Your first line of defense in such instances is proof that the engine did indeed overheat (regardless of the cause). A heat tab can provide such proof by indicating a certain temperature was exceeded in operation.
A typical heat tab for a gasoline engine has a center plug that melts out at 250º to 255º F. If the engine has gotten hot enough to melt the heat tab, any damage it suffered is likely not the rebuilder’s fault. Lower temperature heat tabs are also available for other applications such as marine (187º to 192º F) and diesel (225º to 230º F).
Heat tabs, when used properly, provide an acceptable defense against unjust warranty claims. The validity of heat tabs as a reliable and proven means for monitoring engine temperature has also held up successfully in court cases involving engine warranty claims.
Heat tabs can be mounted almost anywhere on the engine block or cylinder head. Many rebuilders will install one heat tab on the block and one on each cylinder head in a V6 or V8 engine.
The heat tab should be positioned where it will give a good indication of average head temperature, but away from exhaust ports, manifolds or pipes.
The heat tab should also be located in a protected position so it isn’t accidentally damaged or knocked off during engine installation or normal use. For engine blocks, a good location is in the recess of a freeze plug. For heads, almost any exterior surface not adjacent to the exhaust ports will work.
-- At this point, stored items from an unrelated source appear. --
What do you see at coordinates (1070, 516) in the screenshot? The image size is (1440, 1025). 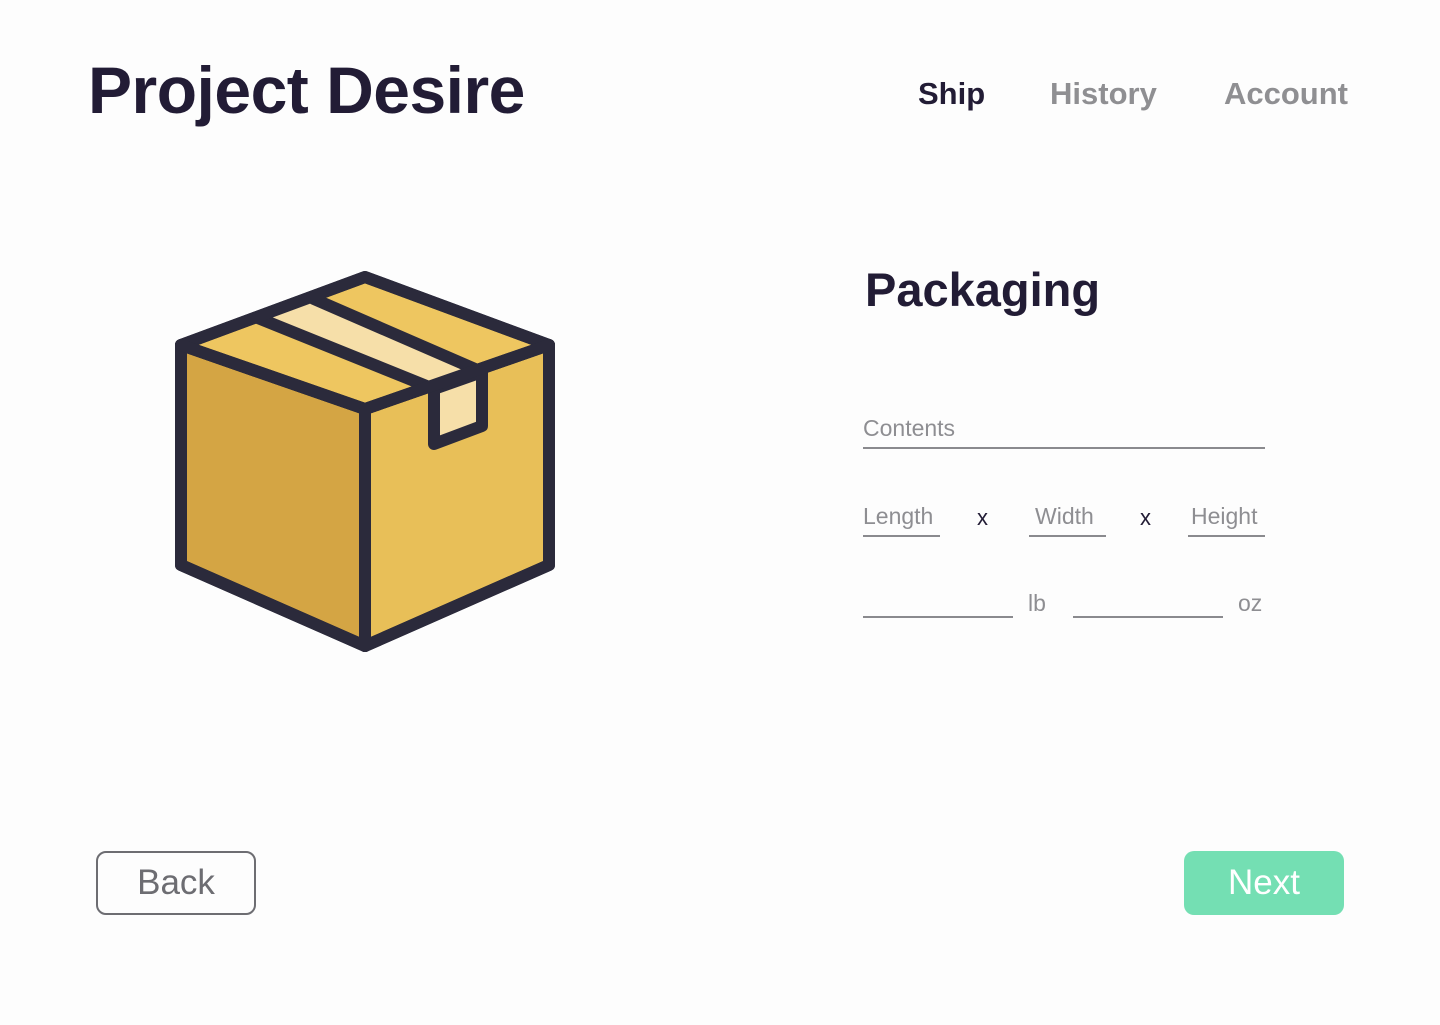 I see `width-input` at bounding box center [1070, 516].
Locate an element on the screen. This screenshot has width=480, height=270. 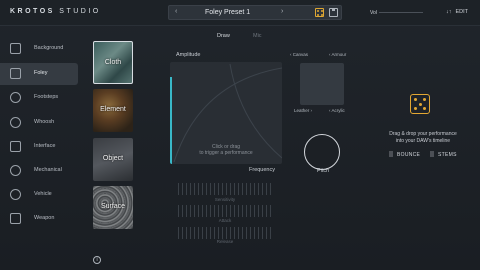
bounce-label: BOUNCE is located at coordinates (409, 155).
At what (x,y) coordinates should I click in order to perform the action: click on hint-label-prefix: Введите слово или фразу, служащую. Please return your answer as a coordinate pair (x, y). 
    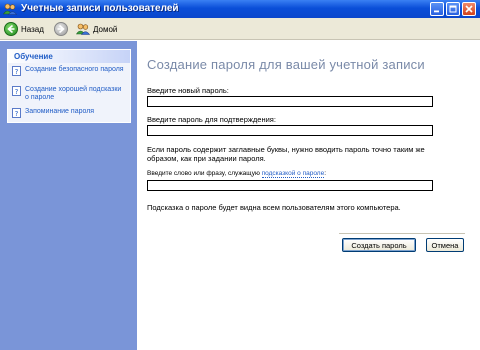
    Looking at the image, I should click on (204, 174).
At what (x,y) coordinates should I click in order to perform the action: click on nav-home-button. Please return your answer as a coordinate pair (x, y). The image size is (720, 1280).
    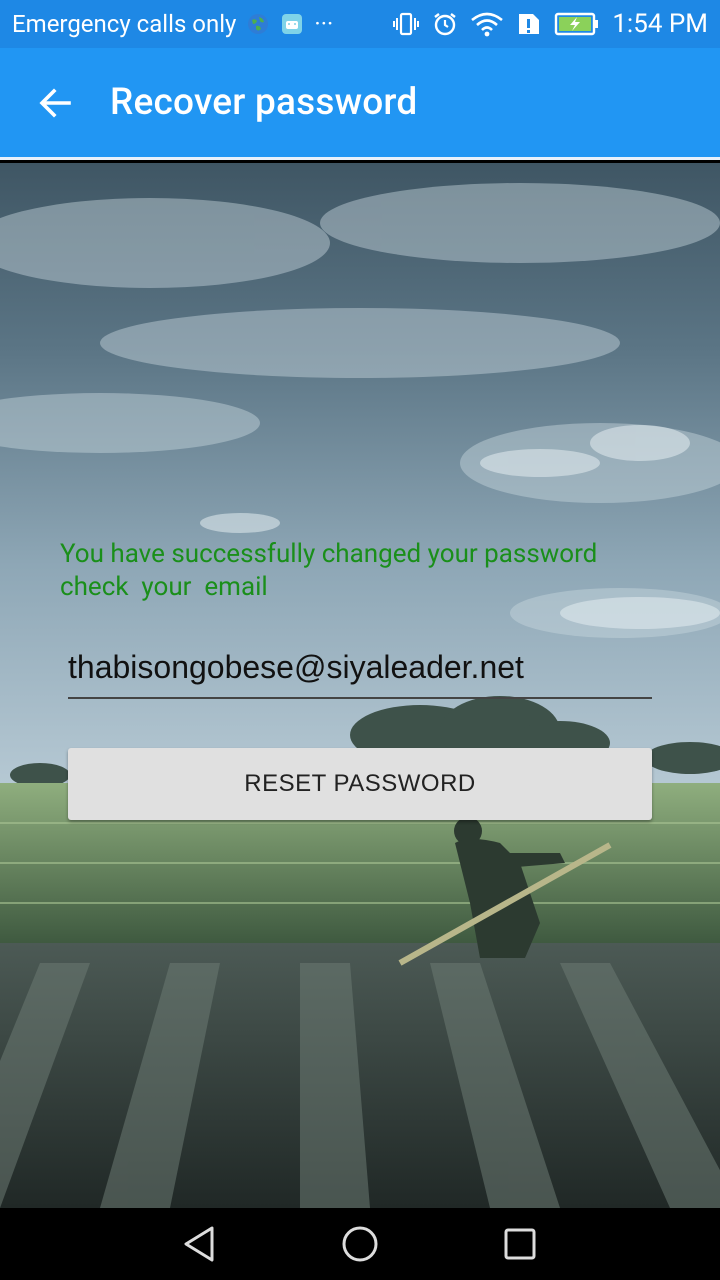
    Looking at the image, I should click on (360, 1244).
Traditional heat tabs are small round metal buttons that are attached to the engine with high-temperature, high-strength adhesive. For a secure attachment, the mounting surface on the engine must be clean (no oil, dirt or grease).Heat indicating labels available through Engine Rebuilders Association (AERA) can also be used to monitor temperature readings. The self-adhesive labels have a series of windows from 180º to 280º F that turn black when the indicated temperature is reached.
One very important point to keep in mind when using heat tabs or labels for warranty protection is to make sure your customer understands why the tab or label is on the engine. They should know that the engine warranty is void if the tab indicates overheating has occurred or if the tab is removed.
For added protection, some rebuilders have been known to hide an additional heat tab in a less obvious location just in case the most visible heat tab has been removed or tampered with.